Gosto de doce de leite. Em pasta, de preferência. Passei boa
parte da infância chupando sachês de doce de leite. Eram
doces de bar. Em barra, competiam com a paçoca, mas o pastoso estava em um
patamar à altura do brigadeiro.
Minha primeira namorada era mineira. Na primeira vez que fui a sua casa em Poços de Caldas dei um pequeno vexame diante de uma mesa repleta de pães de queijo e, claro, de doce de leite.
Esta
semana estive em uma fazenda em Patos de Minas. A pauta era sobre café, mas fomos recebidos com a mesa farta típica do estado: queijo
(sempre!), bolo de milho, goiabada cascão, quibe, esfirra,
sucos variados e por aí afora, mas o que eu vi primeiro foi uma tigela com doce
de leite.
Comi um pouco de tudo e depois um pouco mais, mas não toquei
no doce. Quando todos se levantavam, enfiei minha colher na tigela e peguei o
meu bocado. Não tinha a ver com discrição. Era um arremate, eu não gosto de
misturar doce de leite com nada. No pão, por exemplo, não gosto. Tampouco com queijo. E ainda acho estranhas
essas “compotas” com coco ou ameixa. Doce de leite pra
mim é algo puro, com um fim em si mesmo.
Expliquei isso à Sônia, a assessora de imprensa que nos recebeu.
Então ela disse que eu devia ser um daqueles que colocam o leite condensado na
panela de pressão. Realmente eu seria um desses não fosse um acidente que houve
lá em casa uma vez.
Uma casquinha entupiu o pino e a panela explodiu.
Eu estava brincando na rua e, como todo mundo do bairro, corri para
casa para ver o que tinha acontecido. Quando entrei notei que havia feijão por tudo quanto era lado. O tampo do fogão estava afundado e, no teto, havia
uma marca feita pela força do pino. Numa ponta minha mãe, vinda da sala, olhava atônita para o
meu pai, que até o momento da explosão bebia cerveja à uma mesa do outro lado. Com feijão na cabeça, ele dizia:
- Você quer me matar, mulher? Quer me matar?!

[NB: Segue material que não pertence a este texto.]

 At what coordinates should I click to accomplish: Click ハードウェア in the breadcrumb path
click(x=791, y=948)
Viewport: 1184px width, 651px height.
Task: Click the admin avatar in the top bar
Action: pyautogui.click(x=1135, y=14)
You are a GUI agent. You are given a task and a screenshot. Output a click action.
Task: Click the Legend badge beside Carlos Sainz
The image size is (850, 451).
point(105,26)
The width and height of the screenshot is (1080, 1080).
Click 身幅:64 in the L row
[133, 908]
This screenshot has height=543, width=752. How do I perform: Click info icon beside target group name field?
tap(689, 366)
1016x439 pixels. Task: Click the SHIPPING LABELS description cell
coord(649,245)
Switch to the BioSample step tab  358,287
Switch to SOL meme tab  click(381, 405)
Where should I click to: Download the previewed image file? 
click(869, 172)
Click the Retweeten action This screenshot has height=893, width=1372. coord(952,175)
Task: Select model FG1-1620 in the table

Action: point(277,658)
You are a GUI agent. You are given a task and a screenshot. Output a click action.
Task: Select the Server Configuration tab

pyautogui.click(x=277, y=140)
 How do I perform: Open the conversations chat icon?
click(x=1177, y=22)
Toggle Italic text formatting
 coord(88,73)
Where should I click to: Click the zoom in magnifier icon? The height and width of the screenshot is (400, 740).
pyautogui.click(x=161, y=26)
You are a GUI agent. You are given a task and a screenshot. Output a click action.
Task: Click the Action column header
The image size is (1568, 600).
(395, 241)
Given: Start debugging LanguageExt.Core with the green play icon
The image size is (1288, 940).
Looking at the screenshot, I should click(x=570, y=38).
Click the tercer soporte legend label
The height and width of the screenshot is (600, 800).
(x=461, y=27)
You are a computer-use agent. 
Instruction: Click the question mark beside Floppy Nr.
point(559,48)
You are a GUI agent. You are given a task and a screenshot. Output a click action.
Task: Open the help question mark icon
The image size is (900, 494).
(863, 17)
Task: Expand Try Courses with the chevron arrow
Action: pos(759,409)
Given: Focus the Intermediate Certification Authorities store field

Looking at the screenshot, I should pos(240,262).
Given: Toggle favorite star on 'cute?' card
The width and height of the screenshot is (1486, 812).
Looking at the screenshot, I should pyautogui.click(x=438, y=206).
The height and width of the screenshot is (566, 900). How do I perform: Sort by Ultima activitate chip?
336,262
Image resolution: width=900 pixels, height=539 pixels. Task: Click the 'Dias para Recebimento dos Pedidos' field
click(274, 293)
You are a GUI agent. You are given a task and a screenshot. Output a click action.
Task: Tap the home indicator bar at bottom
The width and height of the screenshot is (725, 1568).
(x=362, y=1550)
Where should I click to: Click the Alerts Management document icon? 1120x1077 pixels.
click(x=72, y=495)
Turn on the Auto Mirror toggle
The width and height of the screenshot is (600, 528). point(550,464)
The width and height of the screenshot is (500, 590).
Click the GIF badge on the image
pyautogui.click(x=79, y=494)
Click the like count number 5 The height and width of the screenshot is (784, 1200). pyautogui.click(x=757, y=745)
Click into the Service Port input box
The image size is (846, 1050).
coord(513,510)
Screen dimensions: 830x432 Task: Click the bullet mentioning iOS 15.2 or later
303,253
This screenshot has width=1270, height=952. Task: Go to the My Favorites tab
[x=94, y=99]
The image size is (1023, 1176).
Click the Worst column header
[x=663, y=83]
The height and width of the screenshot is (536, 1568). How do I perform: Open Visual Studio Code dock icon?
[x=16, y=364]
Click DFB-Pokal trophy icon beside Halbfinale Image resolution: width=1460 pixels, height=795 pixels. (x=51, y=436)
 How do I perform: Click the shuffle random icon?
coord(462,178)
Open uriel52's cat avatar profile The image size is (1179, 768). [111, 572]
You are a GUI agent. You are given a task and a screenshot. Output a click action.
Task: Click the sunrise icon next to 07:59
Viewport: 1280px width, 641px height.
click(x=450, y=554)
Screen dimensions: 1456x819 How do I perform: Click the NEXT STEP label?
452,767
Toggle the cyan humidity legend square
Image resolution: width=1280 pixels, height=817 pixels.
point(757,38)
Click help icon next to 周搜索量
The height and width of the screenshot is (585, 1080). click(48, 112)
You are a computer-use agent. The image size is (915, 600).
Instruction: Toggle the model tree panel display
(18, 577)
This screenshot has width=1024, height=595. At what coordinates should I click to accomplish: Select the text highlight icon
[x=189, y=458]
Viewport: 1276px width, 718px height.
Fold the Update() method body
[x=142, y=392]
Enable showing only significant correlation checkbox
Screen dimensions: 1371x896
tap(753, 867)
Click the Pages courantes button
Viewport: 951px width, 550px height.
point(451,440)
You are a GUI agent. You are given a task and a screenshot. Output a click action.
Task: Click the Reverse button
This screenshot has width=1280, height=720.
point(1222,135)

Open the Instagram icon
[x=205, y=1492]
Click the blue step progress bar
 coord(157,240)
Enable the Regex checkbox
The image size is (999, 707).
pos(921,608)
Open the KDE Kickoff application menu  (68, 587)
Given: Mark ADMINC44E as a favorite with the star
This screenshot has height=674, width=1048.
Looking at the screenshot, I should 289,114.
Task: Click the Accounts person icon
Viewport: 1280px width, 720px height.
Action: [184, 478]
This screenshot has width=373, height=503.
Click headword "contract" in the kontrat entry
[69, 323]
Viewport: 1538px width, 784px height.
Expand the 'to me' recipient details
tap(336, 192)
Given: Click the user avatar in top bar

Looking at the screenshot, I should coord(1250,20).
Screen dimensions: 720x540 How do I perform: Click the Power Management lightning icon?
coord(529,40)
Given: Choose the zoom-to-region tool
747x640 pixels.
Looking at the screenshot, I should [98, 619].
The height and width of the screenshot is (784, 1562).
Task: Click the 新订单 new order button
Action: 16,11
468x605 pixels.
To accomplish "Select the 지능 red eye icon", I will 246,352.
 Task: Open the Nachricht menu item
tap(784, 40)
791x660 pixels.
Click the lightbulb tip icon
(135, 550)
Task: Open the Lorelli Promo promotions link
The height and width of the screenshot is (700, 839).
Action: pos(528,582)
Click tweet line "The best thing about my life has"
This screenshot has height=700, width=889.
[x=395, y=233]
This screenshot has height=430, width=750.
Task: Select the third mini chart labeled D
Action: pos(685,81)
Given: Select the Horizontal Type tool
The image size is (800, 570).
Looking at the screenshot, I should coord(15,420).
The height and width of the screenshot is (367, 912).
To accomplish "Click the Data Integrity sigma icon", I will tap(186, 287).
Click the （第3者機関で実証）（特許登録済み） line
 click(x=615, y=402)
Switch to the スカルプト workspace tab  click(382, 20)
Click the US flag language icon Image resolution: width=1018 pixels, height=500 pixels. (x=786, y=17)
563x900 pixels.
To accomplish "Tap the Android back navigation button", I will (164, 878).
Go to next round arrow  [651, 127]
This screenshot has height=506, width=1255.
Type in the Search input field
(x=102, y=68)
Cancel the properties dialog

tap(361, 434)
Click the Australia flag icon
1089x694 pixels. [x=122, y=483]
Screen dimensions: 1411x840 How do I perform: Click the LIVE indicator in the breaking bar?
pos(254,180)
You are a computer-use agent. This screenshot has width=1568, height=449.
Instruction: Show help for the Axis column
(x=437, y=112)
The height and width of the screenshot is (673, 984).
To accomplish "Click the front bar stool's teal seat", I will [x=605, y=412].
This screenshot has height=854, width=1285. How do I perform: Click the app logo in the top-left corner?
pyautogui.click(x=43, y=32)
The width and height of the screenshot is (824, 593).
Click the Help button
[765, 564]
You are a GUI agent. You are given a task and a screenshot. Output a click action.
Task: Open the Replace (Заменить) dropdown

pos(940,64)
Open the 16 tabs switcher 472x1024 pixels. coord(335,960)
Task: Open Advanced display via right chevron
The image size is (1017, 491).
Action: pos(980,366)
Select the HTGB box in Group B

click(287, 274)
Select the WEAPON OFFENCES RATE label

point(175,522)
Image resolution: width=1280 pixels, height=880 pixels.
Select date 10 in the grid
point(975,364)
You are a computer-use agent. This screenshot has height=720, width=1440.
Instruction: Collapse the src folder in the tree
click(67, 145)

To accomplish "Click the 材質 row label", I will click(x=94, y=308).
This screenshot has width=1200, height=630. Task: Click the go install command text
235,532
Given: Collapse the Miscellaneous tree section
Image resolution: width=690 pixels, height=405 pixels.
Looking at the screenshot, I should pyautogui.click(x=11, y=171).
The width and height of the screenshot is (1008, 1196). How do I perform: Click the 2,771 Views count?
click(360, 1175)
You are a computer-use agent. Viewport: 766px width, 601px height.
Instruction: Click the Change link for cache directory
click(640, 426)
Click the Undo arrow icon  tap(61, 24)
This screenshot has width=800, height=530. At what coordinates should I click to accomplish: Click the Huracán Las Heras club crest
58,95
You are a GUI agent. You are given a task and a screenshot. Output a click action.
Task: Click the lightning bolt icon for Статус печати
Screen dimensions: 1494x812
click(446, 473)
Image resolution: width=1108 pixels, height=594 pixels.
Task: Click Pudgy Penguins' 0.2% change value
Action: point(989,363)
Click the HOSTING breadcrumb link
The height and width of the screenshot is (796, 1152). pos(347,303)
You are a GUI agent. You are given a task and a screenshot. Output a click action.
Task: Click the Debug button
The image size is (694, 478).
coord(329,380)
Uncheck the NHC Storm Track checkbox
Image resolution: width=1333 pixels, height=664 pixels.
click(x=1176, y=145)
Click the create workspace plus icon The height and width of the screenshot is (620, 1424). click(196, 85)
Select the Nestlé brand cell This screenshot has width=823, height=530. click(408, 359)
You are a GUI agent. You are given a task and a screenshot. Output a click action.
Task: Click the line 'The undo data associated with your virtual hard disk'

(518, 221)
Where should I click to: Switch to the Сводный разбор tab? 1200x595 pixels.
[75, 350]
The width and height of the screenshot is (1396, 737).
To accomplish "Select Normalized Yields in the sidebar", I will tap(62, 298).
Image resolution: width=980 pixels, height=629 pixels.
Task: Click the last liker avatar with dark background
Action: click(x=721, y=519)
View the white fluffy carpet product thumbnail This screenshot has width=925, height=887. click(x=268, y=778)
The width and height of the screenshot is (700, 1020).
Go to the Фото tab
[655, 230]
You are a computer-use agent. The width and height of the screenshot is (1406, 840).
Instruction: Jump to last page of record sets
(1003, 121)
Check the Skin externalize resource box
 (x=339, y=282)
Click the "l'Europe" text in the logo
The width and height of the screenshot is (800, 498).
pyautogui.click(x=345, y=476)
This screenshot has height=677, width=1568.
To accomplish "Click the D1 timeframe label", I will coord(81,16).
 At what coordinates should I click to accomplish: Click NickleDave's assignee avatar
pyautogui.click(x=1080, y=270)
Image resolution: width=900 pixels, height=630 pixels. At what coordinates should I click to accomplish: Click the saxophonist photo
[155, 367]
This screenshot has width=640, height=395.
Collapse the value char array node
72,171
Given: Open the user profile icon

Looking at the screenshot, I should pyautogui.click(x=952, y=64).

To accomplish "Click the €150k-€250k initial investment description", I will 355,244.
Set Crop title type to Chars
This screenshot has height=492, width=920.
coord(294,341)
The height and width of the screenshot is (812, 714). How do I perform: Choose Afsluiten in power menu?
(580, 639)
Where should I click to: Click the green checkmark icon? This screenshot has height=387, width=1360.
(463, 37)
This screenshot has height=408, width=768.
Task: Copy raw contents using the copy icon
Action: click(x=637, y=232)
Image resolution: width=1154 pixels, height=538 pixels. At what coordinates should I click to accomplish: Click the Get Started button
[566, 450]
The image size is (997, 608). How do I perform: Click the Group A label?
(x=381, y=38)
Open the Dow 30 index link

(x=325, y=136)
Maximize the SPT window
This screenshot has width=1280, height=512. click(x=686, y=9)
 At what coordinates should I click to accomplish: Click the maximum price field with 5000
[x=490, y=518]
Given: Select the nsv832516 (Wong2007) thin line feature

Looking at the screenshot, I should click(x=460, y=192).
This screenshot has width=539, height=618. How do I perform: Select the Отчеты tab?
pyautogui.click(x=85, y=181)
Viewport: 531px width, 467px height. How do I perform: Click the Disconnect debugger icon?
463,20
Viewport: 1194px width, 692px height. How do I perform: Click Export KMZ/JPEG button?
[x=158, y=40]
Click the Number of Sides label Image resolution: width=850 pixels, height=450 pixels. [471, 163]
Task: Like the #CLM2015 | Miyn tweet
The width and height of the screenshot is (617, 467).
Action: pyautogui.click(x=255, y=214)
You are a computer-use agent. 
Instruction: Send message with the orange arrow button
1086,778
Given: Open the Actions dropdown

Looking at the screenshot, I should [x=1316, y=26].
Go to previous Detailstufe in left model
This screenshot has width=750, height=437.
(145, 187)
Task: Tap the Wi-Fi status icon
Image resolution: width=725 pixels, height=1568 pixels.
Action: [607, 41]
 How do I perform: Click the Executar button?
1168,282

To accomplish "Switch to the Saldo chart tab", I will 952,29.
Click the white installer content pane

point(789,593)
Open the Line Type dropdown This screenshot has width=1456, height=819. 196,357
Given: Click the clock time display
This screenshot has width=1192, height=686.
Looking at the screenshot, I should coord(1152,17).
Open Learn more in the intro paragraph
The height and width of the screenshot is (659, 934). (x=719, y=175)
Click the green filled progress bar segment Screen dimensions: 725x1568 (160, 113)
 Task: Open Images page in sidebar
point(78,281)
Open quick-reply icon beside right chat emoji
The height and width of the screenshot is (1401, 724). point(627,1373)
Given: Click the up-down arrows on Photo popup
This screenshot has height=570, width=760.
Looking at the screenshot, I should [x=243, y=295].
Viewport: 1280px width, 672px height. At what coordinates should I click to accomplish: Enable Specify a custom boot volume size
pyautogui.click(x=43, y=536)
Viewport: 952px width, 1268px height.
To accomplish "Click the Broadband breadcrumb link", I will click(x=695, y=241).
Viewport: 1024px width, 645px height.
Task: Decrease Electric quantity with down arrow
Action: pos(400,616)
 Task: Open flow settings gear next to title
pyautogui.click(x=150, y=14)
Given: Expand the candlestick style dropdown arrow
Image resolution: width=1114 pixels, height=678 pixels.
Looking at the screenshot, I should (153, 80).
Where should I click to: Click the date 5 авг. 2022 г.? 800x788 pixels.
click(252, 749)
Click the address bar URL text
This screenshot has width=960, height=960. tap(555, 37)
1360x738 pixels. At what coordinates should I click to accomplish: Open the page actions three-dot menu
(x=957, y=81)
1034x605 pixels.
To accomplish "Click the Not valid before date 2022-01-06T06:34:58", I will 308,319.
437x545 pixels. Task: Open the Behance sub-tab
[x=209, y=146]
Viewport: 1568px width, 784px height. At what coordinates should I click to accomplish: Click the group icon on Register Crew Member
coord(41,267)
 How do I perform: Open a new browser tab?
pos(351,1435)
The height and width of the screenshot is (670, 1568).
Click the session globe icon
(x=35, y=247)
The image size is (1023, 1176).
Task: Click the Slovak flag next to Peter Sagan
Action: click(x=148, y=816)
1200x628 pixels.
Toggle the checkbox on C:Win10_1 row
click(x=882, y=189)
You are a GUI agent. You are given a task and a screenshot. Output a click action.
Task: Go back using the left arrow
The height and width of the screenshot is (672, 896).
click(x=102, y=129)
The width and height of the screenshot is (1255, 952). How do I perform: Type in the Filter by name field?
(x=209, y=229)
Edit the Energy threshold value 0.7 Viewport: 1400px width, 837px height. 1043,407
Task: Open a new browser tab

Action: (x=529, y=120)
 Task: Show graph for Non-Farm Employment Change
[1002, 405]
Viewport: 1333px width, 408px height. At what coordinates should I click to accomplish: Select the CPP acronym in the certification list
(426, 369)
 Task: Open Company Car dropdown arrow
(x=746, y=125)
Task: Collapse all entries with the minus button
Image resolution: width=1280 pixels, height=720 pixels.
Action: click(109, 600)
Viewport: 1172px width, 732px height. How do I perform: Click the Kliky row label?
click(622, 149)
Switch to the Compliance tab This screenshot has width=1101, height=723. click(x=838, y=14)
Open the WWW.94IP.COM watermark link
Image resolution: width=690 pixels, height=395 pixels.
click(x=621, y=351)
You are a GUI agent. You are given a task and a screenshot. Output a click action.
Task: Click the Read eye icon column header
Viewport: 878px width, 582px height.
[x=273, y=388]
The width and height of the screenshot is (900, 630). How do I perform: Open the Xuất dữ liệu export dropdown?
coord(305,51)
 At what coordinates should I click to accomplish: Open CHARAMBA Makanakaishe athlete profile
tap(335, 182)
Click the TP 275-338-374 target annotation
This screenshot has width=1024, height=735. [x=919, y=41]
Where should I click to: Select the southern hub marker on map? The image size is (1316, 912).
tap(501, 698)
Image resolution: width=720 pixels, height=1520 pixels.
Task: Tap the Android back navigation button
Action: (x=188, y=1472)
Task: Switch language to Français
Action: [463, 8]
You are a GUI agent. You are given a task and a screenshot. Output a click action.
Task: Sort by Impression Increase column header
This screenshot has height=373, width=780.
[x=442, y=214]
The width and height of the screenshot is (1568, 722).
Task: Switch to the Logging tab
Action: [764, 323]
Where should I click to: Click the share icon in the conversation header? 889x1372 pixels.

Por sorte ninguém se feriu. Até hoje ele enfia latas de
leite condensado na panela de pressão, mas eu nunca aprendi a usar uma. Admito
o medo e acho que isso me salvou de alguma maneira. Pude fazer outras coisas na
vida além desse doce de leite improvisado.
Sempre que menciono minha paixão pelos doces, alguém tem uma
sugestão. Maísa, uma das fontes da pauta do café, também ouviu minha história e
disse que eu preciso comer o doce da Universidade de Viçosa. Parece que eles
têm uma produção por lá e já estou pensando em um jeito de prová-lo.
Uma vez o André Gaúcho me disse que o melhor doce de leite
do mundo era um do Rio Grande do Sul. Gaúchos são orgulhosos de sua terra, achei que ele estivesse exagerando. Então um dia, há alguns anos, em viagem com a família para Florianópolis, descobri que lá
eles também tinham esse doce. Compramos um pote e eu comi de um modo que eu
julguei ser comedido. Meu pai também provou e deu seu veredito: o doce era bom. Até que outro dia a Flávia, nossa anfitriã daquela vez, escreveu para minha mãe perguntando: “E o Vinicius? Continua gostando de doce
de leite?” Devo ter exagerado, admito.
Volta e meia alguém menciona os doces de leite do Uruguai e
da Argentina como se fossem o suprassumo. Pode ser, ainda vou provar. Já tentei encontrar algo parecido no estrangeiro. Na França vi um produto semelhante, mas não era a mesma coisa. Parece que doce é típico da América Latina.
De qualquer maneira gosto de imaginar os doces de leite que
podem estar sendo produzidos por aí. Penso que em algum lugar da Suíça haverá um preparo sublime, à altura de suas montanhas. Ou que na
Índia exista uma pasta
preparada há milênios e que ajudou a humanidade a chegar até aqui.
Seja como for, nenhum jamais se igualará ao da minha prima Tere, lá de Capão Bonito. Menino, eu ia para o sítio
e, enquanto brincava com meus primos, via alguém passar com uns baldes vindos diretamente do curral. O resultado era um doce peculiar até na cor, clara como o próprio leite.
Há mais de vinte anos não vou àquela fazenda. Mas um dia
ainda volto só para retomar aquele sabor
inesquecível. A prima Tere fez o doce de leite da minha vida.